The GBase database (GBase 数据库) is suitable for PB-level big data and TB-level small data scenarios, including massive data applications in industries such as telecom., finance, transportation, energy, etc.
Overview
This article introduces the loading module of the GBase 8a cluster from the perspectives of principles and architecture. It provides a performance tuning guide and an approach for loading data from Kafka sources, serving as a reference for users to understand and use the GBase 8a loading function.
Key Features
- Supports various data sources including local files, ftp/sftp, http/https, hdfs, kafka, and S3.
- Compatible with plaintext and avro/orc (not yet released) file formats.
- Supports compressed formats such as gzip, snappy, and lzo.
- Offers standard text, fixed-length, and flexible loading modes.
- Supports kerberos authentication and multi-namenode high availability.
- Enables parallel loading for both single and multiple tables, with multiple data sources.
- Supports multi-point transmission, multi-node parallel data parsing, and single-node multithreading.
Architecture and Principles
The architecture of GBase 8a loading functionality is as follows:
1.) Issuing Data Load SQL: The GCluster receives the SQL task.
2.1) URL Parsing: The GCluster parses the URL to generate a specific list of source data files.
2.2) Data Distribution by Node: The GCluster evenly distributes source data files based on the number of GNode loading nodes. For example, if there is a 15GB data file to be split among 3 loading nodes, the GCluster will divide the data, assigning a 5GB loading task to each node. Once the data is divided, the GCluster issues the loading SQL task to the GNode loading nodes.
3) Data Retrieval by GNode: After receiving the loading SQL task, each GNode retrieves the specified data from the file server.
3.1) Data Parsing by GNode: The GNode parses the loaded data it retrieves.
3.2.1) Data Distribution to Shards: Valid data is allocated according to the table and hash column, and directed to the corresponding table shard’s Data Center (DC).
3.2.2) Compressed File Transfer to Primary Shard: The GNode forwards the compressed DC files to the corresponding primary shard node.
3.2.3) Real-time Forwarding to Replica Nodes: The primary shard GNode node assembles the received DC files and forwards them in real time to the replica nodes.
Loading Performance Tuning
With multi-point transmission, each node in the GBase 8a cluster participates in data parsing and loading. Performance scales linearly with the number of nodes, achieving up to 33TB/hour on an 8-server setup through tuning.
Key Performance Parameters
-
gcluster_loader_max_data_processors
Description: Number of parallel loading machines per task
Default: 16
Recommended: 4–8, especially in high-concurrency or multi-node setups.
-
gbase_loader_parallel_degree
Description: Parallelism of a single loading task on data nodes
Default: Half the CPU cores (or the thread pool size if set higher).
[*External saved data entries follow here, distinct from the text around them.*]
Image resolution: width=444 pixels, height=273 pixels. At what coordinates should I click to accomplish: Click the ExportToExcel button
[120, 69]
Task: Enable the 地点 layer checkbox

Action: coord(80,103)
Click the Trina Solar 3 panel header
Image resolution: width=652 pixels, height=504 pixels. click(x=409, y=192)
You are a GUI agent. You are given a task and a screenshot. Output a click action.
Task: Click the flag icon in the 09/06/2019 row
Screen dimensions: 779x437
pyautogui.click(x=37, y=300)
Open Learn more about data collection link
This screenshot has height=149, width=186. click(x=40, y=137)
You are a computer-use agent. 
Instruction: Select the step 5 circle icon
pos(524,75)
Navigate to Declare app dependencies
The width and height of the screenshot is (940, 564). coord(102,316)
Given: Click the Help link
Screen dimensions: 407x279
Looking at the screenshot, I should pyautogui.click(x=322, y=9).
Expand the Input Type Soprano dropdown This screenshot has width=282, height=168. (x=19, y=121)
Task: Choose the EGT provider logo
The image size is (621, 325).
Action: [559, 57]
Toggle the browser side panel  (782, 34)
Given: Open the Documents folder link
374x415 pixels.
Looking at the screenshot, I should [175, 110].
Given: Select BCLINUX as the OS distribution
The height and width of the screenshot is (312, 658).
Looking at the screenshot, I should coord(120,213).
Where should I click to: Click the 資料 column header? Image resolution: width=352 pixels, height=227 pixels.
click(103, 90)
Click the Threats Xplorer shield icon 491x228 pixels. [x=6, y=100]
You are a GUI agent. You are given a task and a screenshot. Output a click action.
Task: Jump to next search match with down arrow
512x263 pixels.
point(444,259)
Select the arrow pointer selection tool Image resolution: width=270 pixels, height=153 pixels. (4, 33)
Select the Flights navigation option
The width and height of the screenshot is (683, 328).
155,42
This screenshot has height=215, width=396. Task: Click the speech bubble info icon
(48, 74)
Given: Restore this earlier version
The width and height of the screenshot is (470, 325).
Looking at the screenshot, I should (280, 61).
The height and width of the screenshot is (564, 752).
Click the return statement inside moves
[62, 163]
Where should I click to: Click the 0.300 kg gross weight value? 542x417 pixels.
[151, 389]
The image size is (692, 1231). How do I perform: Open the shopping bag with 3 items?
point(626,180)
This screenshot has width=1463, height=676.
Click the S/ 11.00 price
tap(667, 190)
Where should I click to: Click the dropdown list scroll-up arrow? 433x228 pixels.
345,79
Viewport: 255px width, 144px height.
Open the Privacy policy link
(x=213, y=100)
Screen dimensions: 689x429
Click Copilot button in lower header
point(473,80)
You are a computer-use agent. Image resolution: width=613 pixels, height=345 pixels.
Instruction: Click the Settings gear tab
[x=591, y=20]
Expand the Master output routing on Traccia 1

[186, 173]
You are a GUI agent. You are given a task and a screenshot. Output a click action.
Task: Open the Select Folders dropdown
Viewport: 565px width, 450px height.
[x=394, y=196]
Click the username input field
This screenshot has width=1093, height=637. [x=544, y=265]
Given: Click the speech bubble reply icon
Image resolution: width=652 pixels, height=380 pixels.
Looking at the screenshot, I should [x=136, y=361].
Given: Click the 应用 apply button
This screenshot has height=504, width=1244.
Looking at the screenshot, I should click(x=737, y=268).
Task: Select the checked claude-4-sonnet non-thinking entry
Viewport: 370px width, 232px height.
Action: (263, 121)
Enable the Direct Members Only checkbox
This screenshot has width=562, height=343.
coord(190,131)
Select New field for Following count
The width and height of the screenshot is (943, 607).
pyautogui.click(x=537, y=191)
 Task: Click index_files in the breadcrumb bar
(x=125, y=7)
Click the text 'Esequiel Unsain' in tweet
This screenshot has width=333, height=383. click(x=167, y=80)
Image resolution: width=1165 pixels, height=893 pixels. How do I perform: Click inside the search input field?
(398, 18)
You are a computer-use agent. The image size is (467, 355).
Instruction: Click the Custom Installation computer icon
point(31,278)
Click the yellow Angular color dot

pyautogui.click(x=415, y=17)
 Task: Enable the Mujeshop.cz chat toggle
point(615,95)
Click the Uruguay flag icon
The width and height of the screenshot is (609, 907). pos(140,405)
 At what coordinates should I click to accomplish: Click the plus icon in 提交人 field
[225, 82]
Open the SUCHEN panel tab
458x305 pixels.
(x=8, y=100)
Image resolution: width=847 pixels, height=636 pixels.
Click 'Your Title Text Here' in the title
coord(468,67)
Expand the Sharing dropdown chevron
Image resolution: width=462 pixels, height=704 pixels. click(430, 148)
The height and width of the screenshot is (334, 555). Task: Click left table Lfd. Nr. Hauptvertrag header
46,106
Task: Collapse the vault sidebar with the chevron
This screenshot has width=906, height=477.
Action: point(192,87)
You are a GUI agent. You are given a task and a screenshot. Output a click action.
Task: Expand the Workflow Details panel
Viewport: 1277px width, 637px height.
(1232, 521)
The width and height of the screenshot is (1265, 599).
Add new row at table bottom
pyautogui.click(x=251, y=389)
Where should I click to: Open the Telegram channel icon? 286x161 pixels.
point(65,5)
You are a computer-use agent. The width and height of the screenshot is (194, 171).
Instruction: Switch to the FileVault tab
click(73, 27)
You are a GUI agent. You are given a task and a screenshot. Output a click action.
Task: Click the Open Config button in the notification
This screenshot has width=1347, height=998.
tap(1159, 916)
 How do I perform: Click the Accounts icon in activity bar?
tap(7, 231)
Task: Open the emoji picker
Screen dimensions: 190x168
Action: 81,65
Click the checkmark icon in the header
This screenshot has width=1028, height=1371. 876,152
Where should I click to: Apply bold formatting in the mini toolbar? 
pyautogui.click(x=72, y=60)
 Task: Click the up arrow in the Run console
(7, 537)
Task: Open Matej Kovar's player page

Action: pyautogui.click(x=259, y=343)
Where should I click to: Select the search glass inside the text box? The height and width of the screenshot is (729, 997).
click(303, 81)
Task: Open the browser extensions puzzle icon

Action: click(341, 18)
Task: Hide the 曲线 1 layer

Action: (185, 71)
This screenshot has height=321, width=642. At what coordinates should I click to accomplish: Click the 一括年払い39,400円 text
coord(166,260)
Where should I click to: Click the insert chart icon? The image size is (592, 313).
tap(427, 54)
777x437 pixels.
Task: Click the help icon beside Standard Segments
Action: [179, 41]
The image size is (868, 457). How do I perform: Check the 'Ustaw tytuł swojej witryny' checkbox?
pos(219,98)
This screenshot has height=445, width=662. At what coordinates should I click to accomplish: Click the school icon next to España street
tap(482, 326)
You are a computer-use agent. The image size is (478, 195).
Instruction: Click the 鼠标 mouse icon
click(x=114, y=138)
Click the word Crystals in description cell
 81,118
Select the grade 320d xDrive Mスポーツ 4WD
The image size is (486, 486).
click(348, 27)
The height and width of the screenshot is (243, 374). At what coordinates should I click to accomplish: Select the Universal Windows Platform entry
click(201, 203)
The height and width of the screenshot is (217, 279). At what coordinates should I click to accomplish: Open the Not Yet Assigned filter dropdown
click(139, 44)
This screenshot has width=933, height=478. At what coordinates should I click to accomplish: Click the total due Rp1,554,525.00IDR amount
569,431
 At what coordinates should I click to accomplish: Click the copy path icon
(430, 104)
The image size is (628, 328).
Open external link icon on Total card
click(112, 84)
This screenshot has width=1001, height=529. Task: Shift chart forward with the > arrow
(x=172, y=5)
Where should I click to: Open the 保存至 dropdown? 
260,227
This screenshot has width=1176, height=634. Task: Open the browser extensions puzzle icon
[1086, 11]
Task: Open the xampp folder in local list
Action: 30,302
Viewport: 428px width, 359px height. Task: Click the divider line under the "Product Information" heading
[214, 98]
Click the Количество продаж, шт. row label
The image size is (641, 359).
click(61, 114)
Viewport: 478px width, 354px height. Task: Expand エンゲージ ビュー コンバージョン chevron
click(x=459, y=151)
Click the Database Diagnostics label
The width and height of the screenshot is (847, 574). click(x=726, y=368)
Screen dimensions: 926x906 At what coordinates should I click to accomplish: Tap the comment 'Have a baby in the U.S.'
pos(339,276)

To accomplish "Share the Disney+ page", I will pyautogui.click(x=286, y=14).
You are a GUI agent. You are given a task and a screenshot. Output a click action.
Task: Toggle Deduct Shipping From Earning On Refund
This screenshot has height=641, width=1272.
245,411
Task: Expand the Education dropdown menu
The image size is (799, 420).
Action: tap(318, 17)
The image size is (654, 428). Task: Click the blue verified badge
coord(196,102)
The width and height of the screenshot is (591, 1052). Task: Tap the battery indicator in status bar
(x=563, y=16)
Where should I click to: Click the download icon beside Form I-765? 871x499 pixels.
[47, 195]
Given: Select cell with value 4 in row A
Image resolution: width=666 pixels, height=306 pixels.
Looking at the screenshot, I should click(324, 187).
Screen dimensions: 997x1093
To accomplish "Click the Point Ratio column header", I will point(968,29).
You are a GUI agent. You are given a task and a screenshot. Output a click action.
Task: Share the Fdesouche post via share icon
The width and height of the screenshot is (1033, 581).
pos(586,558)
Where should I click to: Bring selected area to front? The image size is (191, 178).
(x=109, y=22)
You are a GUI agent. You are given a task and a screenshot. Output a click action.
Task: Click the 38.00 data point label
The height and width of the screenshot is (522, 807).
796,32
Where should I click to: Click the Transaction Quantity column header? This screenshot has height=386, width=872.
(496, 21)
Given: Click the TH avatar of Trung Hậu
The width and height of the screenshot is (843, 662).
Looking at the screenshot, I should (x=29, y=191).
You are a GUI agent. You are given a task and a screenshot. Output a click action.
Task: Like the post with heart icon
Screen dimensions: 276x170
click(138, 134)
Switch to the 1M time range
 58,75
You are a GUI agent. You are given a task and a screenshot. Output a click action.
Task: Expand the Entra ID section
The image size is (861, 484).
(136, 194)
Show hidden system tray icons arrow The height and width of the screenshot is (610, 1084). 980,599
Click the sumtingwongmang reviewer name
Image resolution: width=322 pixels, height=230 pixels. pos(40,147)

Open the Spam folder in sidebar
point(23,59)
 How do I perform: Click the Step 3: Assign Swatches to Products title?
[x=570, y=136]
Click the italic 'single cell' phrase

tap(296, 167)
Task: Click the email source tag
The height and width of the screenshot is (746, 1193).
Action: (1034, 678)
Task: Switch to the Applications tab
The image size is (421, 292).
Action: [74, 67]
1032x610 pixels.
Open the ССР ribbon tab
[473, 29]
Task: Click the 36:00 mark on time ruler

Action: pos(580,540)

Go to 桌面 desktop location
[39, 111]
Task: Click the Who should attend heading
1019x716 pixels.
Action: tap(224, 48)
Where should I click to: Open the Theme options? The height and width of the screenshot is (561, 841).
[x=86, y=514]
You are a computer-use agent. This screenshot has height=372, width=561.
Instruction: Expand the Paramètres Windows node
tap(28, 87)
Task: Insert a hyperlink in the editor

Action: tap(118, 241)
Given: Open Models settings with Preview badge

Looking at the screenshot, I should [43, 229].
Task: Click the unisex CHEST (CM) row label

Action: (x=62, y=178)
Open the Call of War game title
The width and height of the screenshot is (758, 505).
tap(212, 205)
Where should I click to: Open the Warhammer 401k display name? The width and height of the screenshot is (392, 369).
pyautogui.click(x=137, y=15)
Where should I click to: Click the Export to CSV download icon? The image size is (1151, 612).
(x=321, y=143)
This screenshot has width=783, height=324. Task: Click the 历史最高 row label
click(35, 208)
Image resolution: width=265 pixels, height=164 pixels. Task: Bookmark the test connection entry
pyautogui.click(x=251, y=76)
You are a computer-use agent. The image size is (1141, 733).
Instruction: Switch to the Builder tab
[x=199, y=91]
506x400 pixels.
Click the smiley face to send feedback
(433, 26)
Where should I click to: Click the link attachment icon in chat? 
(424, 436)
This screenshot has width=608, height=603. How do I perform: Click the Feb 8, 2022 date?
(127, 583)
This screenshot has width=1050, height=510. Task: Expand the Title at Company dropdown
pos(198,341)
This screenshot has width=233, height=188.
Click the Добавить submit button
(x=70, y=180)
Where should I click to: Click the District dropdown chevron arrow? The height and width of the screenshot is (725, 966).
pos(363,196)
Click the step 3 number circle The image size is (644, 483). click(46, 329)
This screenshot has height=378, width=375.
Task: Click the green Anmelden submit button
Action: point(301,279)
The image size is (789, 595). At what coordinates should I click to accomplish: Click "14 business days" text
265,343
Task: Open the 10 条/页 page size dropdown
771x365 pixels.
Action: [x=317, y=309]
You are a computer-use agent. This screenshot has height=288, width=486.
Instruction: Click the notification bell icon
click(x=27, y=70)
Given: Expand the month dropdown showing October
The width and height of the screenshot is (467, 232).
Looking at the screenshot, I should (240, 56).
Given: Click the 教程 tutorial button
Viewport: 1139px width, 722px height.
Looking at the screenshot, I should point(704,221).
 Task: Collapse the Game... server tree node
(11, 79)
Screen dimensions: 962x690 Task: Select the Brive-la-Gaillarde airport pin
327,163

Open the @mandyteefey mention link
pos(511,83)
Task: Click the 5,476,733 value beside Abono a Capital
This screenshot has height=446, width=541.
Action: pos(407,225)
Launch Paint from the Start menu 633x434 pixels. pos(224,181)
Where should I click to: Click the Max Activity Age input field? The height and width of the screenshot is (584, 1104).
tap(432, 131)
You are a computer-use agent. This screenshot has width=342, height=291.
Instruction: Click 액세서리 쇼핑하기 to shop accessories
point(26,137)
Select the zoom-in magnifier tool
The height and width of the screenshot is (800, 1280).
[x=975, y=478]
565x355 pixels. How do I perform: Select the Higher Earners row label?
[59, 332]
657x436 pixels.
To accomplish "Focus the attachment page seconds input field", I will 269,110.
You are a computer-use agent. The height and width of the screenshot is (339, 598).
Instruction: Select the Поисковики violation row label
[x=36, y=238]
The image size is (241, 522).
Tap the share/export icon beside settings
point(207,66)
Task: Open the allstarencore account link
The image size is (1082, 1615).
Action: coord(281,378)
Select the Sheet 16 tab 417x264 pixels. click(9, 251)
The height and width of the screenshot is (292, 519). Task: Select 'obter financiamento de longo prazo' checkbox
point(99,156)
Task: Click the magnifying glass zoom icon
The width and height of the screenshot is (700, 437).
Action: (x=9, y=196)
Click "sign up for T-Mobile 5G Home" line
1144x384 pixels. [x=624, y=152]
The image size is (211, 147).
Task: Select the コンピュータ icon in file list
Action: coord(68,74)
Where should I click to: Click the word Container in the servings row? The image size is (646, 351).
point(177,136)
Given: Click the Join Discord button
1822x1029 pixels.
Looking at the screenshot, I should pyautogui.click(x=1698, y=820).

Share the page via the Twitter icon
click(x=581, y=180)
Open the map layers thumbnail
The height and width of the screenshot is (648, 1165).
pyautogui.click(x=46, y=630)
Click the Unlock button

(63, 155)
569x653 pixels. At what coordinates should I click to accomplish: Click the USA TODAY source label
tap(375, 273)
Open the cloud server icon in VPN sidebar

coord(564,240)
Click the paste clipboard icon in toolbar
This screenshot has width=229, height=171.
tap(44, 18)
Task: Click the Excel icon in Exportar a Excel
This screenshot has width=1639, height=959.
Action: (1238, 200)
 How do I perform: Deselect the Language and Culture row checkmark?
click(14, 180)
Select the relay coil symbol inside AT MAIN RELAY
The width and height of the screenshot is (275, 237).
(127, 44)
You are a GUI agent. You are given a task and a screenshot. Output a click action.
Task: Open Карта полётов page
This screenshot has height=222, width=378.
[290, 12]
Recommended: 4–6, can be set via SET
or PARALLEL
in the load statement.
-
_gbase_dc_sync_size
Description: Disk space allocation for data files
Default: 1TB
Recommended: Lower to 10MB if data node disk IO is busy, performance is low, or CPU utilization is minimal.
-
gbase_parallel_max_thread_in_pool
Description: Total threads in the pool for each gnode
Default: Twice the number of CPU cores
Recommended: 4–8 times the CPU cores per gnode.
-
gcluster_enable_serial_load
&gcluster_serial_exec_query
Description: Limits concurrent tasks; controls the SQL load to gnode based on the gcluster_serial_exec_query
value.
-
gbase_loader_max_line_length
Description: Max size for long lines
Default: 4MB
Recommended: Increase if data files contain lines longer than 4MB; lines exceeding this limit will be logged as errors.
-
gbase_loader_read_timeout
Description: Timeout for reading files (ftp/http/sftp)
Default: 300 seconds, 0 for unlimited.
Recommended: Increase if network or IO issues occur under heavy load.
Data Source Concurrency Evaluation
The maximum concurrent loading tasks (N
) and max_data_processors
(M
) should guide data source concurrency; recommended data source concurrency should be at least M * N
.
Chunked Loading
Chunked Loading Principle
The gcluster
handles file splitting using URL-represented logical chunks, which are then loaded in parallel by multiple data nodes. The file server does not physically split the files.
Data loading in GBase 8a is processed row by row. Each data node loads the data from its assigned logical chunk, excluding rows that belong to the previous node (up to the first newline character) and reading complete rows until the first newline character of the next node.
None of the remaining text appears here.